Дома он сразу нашел себе уютное место – в пустой нише для пластинок в этажерке. Я постелил туда новый толстый половичок и положил грелку с горячей водой. Иртыш обнюхал углы нового жилища и, забившись в самый дальний, залег. Потом, став уже взрослым, он прятал туда голову – она одна и могла там уместиться, – когда его за что-нибудь распекали. И спустя годы, когда самой этажерки уже не было и в помине, этот угол оставался его последним убежищем: чувствуя себя гонимым, он становился туда поникшей головой и ждал, когда минует буря.
На четырехлетнюю Анечку месячная серого, мышастого цвета живая рукавичка с лапками и хвостиком-баранкой произвела неожиданно сильное впечатление: она не на шутку испугалась и, забравшись с ногами на диван, настороженно смотрела оттуда на уже вовсю носившегося через пару дней по квартире «зубастого зверя». Инстинкт охотника дал себя знать почти сразу: едва освоившись с новым местом, еще не вышедший из грудничкового возраста бандит стал устраивать засады на все, точнее на всех, кто двигался, прячась то в брошенный посреди пола тапочек, то за ножку стула. При этом довольно чувствительно хватал нас за голые пятки своими острыми как иглы молочными клыками. Как ни странно, именно эти, хотя и не кровавые, но вполне чувствительные укусы, способствовали полному исчезновению страха у дочери перед щенком. Не думаю, однако, что он ее щадил – чувства меры у него тогда не было.

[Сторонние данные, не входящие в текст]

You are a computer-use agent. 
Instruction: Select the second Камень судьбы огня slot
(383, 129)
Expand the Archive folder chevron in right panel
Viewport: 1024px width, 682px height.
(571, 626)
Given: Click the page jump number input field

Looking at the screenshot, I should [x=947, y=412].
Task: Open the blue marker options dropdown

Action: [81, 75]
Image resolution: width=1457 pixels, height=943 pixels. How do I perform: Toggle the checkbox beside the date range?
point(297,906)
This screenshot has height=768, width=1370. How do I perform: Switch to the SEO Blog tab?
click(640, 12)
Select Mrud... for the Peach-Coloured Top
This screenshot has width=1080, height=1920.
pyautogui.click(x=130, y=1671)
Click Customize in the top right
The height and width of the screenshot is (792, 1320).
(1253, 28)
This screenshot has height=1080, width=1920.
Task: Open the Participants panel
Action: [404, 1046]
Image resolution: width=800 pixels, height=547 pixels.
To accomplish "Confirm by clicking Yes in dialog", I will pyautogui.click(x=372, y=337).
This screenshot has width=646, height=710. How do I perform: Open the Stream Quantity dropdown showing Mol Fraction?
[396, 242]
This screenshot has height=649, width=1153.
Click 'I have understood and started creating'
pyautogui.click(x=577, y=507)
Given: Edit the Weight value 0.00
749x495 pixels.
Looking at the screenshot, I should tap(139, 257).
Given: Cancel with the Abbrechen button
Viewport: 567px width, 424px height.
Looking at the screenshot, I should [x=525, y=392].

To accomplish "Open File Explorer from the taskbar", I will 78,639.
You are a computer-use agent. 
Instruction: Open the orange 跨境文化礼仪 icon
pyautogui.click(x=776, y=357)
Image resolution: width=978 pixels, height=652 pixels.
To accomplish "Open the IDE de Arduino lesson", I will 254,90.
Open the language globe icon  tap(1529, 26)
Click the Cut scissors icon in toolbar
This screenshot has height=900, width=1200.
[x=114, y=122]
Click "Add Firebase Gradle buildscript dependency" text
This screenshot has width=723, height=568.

И позже маленькую девочку он вовсе из нашей компании почти никак не выделял, но долгие годы чувствовал себя более важным членом семьи и настаивал на своей собачьей табели о рангах, в которой охотничья собака стояла перед «сестренкой», которую он уже через несколько месяцев записал в младшие. Это никогда не выражалось в виде враждебности, напротив, Иртыш катал дочку на санках, и в его поведении иногда проскальзывало что-то покровительственное, он позволял ей играть с собой, но самому ему это явно никакого удовольствия не доставляло, и он чаще старался этого избегать. Считать себя собакой, а ее человеком он явно был не согласен, и тот факт, что, когда приходили гости, Аня садилась со всеми за стол, а его привязывали на кухне, его явно не устраивал, и он потом по нескольку дней обижался.
Их отношения радикально изменились, только когда Ане стало уже лет 13–14 и она начала с ним выходить самостоятельно на прогулки. Раньше я ей этого не позволял, да она и сама не стремилась, так как лайку невозможно по-настоящему научить ходить рядом: она всегда может сильно потащить или неожиданно дернуть, погнавшись за нахальным котом. Однажды он так приложил лицом о березу мою жену, вышедшую с ним на 10 минут перед походом в театр. Но когда дочери стало по силам удерживать собаку на поводке, всего после двух-трех самостоятельных выходов с ней она в семейной табели о рангах разом переместилась с четвертого места на второе, прочно утвердившись перед моей женой, с того памятного выхода в театр практически уже никогда не гулявшей с ним.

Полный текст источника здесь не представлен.